Radian (rad)

The SI unit of angle, defined as the angle subtended by an arc equal in length to the radius

The Radian (rad) is a unit of angle rooted in ancient and modern traditions of geometry and measurement. The division of a circle into 360 degrees is attributed to ancient Babylonian astronomers who used a base-60 number system. Radians — a more mathematically natural unit — became standard in calculus and physics because they simplify formulas involving trigonometric functions. The Radian is used in specific contexts where its properties make it the most convenient choice for the task at hand.

Accurate angle measurement is critical in engineering, science, commerce, and everyday life.
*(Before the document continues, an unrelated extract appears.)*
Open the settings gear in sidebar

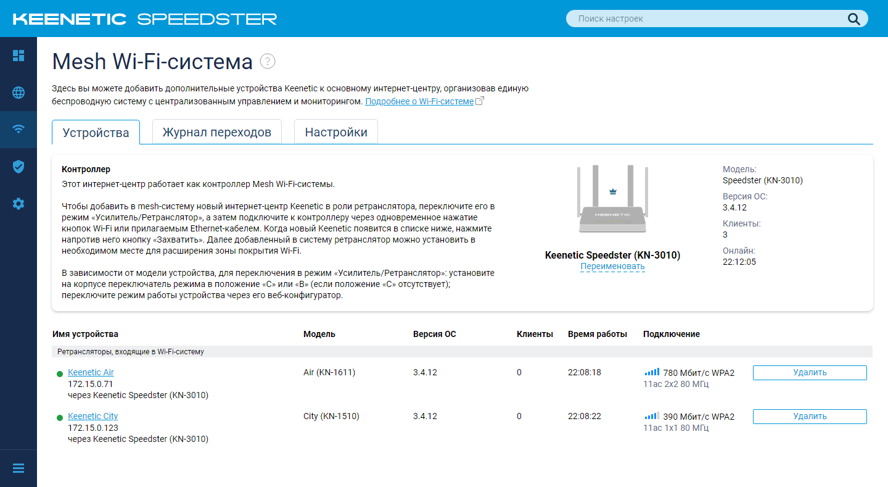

Using the correct unit and applying conversions precisely prevents errors that can be costly or dangerous in professional applications.

Conversion Table

Unit	Symbol	1 rad =
Degree	°	57.2958 °
Gradian	grad	63.662 grad
Arcminute	′	3437.75 ′
Arcsecond	″	206265 ″

Conversions Involving Radian

Degree → Radian

° → rad

Radian → Degree

rad → °

Radian → Gradian

rad → grad

Radian → Arcminute

rad → ′

Radian → Arcsecond

rad → ″

Gradian → Radian

grad → rad

Arcminute → Radian

′ → rad

Arcsecond → Radian

″ → rad

Common Uses of the Radian

•Surveying — measuring bearing angles and slope gradients
•Navigation — expressing compass headings and course changes
•Mechanical design — specifying cam angles, gear pressure angles, and joint rotations
•Physics and engineering — setting up trigonometric calculations
•Astronomy — measuring the angular separation between celestial objects

Did You Know?

Ancient Babylonians divided the circle into 360 degrees around 1500 BC, possibly because 360 is close to the number of days in a year and is highly divisible (by 2, 3, 4, 5, 6, 8, 9, 10, 12, 15, 18, 20, 24, 30, 36, 40, 45, 60, 72, 90, 120, and 180). This 4,000-year-old convention survives to this day. The Radian represents an alternative approach to expressing angular measurement.